Task inputs —
-.-.-

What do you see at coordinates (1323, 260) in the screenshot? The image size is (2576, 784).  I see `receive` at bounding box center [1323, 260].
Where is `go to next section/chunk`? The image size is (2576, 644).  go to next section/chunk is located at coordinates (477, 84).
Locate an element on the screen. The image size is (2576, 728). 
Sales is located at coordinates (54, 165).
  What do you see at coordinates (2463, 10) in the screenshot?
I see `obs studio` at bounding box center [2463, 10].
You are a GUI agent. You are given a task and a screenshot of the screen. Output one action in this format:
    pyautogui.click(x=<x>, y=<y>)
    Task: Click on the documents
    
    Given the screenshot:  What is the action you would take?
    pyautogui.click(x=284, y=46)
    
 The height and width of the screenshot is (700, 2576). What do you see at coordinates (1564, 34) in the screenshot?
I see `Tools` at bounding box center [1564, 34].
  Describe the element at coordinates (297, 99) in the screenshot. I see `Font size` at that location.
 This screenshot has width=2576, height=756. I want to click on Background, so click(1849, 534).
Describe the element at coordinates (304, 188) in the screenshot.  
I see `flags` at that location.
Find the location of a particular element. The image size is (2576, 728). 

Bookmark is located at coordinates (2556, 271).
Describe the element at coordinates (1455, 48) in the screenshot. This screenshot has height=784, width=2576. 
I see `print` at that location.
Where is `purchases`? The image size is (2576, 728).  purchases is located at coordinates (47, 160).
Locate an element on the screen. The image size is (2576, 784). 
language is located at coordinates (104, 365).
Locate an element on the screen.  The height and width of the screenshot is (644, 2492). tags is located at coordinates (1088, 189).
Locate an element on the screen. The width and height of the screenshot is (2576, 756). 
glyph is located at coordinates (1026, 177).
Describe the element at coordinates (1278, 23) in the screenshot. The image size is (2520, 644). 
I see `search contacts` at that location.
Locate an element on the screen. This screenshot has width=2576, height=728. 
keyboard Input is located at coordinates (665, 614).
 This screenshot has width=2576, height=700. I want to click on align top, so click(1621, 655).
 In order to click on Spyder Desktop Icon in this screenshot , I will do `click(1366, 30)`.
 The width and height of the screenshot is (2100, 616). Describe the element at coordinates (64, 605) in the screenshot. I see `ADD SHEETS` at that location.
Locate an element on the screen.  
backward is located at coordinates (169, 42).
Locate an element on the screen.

-.-.-

Directions for this task —
Please quote the records above exactly, starting with the first line and going on through the line that contains "Sales is located at coordinates (54, 165).".

Output of the task —
What do you see at coordinates (1323, 260) in the screenshot? The image size is (2576, 784).  I see `receive` at bounding box center [1323, 260].
Where is `go to next section/chunk`? The image size is (2576, 644).  go to next section/chunk is located at coordinates (477, 84).
Locate an element on the screen. The image size is (2576, 728). 
Sales is located at coordinates (54, 165).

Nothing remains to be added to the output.